→ **Work to be completed**
When you reach the line in the listing below that contains "Open the Logfile Verbosity dropdown", begin returning lines exactly as written, and stop after the line that contains "You are a computer-use agent. The". Return no other lines.

→ **Dataset content**

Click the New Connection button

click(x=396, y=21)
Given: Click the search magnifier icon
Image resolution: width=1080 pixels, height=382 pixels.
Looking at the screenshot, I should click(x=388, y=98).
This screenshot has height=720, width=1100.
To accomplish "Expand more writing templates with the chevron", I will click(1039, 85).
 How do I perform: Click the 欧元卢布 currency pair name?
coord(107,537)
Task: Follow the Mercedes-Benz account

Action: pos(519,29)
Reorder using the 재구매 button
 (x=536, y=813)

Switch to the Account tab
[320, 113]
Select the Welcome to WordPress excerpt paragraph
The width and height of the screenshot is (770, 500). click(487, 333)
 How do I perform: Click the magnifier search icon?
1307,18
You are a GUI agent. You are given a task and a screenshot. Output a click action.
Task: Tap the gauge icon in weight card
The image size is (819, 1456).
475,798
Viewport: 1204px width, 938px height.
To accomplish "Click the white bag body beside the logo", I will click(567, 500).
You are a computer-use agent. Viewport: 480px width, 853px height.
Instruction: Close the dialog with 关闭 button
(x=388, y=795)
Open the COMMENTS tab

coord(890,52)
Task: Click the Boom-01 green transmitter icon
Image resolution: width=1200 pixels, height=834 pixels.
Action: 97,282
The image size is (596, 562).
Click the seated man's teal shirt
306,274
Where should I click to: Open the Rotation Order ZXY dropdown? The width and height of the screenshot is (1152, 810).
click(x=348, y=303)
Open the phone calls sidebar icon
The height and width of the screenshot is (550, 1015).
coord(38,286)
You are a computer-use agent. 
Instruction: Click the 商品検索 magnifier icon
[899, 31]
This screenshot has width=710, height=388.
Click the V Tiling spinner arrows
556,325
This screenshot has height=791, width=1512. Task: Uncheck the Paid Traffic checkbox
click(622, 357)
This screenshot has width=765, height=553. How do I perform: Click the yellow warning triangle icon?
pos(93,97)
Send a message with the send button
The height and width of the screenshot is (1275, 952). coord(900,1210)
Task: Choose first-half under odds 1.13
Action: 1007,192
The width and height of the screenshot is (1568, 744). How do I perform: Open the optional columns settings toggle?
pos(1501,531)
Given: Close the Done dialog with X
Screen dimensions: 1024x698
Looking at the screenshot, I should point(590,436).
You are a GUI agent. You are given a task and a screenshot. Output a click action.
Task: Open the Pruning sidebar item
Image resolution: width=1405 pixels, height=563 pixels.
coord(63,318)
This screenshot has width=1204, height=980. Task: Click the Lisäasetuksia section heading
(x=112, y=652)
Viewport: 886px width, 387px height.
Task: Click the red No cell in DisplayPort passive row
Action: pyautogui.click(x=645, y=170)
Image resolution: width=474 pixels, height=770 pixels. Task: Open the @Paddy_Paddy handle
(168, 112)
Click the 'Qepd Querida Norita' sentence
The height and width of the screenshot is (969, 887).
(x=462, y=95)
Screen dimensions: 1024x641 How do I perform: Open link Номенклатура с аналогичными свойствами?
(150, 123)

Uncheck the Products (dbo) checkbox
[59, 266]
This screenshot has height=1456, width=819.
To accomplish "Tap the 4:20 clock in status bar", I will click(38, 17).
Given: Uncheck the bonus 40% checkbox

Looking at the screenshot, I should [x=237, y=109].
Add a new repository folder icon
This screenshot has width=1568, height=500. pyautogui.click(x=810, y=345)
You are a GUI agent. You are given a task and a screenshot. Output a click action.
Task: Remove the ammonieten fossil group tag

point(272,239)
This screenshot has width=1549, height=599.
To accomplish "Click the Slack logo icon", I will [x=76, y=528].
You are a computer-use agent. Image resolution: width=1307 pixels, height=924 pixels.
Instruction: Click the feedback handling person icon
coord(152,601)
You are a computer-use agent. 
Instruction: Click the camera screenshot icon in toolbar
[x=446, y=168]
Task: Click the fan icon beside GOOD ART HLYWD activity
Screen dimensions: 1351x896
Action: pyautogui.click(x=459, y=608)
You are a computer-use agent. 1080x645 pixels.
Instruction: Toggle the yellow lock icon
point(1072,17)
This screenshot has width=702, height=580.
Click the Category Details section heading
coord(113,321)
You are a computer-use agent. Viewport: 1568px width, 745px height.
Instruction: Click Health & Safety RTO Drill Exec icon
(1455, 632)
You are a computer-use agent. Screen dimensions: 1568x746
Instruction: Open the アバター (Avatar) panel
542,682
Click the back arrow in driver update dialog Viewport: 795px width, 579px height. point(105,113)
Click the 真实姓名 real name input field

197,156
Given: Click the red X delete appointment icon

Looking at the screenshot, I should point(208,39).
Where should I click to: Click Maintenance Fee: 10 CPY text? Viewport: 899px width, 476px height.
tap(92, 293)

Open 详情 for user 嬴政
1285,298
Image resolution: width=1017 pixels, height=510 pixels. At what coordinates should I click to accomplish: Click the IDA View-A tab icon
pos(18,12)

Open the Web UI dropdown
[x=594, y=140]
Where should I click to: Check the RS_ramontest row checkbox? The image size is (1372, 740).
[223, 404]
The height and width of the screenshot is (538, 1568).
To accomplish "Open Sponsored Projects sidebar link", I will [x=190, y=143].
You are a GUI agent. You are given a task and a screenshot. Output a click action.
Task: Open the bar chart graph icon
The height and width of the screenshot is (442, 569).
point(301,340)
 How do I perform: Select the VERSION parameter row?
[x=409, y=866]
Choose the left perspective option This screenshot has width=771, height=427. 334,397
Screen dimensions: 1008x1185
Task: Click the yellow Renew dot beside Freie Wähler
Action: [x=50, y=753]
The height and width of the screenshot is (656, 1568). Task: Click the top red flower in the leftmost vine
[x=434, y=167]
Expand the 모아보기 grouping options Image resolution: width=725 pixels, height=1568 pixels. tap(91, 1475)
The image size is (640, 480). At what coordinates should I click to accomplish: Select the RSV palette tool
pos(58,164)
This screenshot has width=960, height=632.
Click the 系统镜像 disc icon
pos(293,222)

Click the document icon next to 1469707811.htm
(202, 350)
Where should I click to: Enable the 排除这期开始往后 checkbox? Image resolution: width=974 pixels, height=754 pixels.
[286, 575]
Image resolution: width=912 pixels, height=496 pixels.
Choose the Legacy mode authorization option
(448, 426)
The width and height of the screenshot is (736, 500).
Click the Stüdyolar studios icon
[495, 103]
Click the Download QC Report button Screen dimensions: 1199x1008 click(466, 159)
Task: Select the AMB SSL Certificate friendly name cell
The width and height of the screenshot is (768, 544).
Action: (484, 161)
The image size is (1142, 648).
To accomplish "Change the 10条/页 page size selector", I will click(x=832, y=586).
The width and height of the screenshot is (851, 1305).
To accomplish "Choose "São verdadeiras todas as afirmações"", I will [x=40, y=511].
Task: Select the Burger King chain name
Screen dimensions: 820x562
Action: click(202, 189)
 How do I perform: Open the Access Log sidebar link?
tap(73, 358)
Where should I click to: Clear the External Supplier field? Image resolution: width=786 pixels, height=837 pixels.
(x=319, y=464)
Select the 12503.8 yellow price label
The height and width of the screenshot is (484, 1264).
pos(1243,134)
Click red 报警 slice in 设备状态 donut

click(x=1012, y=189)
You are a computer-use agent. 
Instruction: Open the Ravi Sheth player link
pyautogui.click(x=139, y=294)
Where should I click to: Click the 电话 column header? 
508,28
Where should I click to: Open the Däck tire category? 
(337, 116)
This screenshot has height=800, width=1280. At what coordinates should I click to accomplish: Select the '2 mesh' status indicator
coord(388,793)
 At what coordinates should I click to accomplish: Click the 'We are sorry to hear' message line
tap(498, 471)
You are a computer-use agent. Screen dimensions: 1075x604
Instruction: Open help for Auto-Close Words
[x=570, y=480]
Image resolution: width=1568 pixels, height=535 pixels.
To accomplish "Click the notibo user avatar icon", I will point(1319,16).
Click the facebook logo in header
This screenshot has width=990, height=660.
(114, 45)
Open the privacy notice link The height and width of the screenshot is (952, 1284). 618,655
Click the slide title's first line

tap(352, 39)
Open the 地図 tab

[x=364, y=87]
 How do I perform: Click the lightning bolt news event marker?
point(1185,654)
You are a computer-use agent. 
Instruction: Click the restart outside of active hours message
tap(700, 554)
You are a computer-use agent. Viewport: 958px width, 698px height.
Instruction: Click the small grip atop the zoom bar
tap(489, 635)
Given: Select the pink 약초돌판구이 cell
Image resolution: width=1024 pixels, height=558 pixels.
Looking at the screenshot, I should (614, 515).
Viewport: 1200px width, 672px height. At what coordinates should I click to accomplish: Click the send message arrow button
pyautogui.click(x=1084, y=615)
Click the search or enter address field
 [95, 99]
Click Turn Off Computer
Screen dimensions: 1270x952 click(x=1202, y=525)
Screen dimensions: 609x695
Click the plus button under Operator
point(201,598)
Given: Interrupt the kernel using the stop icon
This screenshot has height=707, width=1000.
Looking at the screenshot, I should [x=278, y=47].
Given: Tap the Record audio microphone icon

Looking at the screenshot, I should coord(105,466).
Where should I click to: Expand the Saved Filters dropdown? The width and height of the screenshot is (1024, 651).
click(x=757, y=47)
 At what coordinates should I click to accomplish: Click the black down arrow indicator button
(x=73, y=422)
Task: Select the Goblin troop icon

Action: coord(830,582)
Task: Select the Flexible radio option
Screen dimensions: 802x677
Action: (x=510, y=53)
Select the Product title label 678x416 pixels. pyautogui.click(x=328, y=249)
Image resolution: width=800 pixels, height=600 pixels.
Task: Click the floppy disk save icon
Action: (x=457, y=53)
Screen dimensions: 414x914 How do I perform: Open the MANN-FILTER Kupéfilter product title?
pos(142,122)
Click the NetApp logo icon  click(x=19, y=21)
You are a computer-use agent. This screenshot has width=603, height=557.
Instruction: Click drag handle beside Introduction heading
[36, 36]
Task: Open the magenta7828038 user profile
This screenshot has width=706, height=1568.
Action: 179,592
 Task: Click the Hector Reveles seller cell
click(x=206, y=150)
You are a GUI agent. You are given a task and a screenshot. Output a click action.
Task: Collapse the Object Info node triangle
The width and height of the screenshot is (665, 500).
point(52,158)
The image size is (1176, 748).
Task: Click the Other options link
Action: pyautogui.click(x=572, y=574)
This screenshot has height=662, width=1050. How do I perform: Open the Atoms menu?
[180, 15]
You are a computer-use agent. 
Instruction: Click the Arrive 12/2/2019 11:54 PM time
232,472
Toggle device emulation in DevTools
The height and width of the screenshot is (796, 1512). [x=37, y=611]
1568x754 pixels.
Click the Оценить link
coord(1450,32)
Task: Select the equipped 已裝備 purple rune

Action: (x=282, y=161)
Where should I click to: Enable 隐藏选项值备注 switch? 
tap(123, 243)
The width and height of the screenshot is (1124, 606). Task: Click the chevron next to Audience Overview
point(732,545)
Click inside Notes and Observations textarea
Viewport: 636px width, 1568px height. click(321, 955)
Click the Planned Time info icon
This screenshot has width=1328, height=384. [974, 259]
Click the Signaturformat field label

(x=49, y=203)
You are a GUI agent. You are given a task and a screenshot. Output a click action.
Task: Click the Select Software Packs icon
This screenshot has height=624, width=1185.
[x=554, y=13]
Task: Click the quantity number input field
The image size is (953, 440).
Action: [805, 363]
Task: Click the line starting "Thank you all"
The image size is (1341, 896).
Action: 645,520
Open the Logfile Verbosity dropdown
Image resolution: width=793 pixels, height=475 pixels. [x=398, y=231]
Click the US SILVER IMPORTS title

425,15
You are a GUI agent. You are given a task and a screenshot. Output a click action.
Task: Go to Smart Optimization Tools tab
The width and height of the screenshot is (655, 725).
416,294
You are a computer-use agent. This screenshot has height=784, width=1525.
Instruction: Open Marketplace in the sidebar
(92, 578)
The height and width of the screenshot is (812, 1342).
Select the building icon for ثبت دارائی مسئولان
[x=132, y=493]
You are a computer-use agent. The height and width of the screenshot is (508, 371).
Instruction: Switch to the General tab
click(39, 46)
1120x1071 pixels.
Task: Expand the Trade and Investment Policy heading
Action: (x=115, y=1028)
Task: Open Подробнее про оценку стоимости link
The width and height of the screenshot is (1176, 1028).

→ **Solution for this problem**
Open the Logfile Verbosity dropdown
Image resolution: width=793 pixels, height=475 pixels. [x=398, y=231]
Click the US SILVER IMPORTS title

425,15
You are a GUI agent. You are given a task and a screenshot. Output a click action.
Task: Go to Smart Optimization Tools tab
The width and height of the screenshot is (655, 725).
416,294
You are a computer-use agent. This screenshot has height=784, width=1525.
Instruction: Open Marketplace in the sidebar
(92, 578)
The height and width of the screenshot is (812, 1342).
Select the building icon for ثبت دارائی مسئولان
[x=132, y=493]
You are a computer-use agent. The height and width of the screenshot is (508, 371).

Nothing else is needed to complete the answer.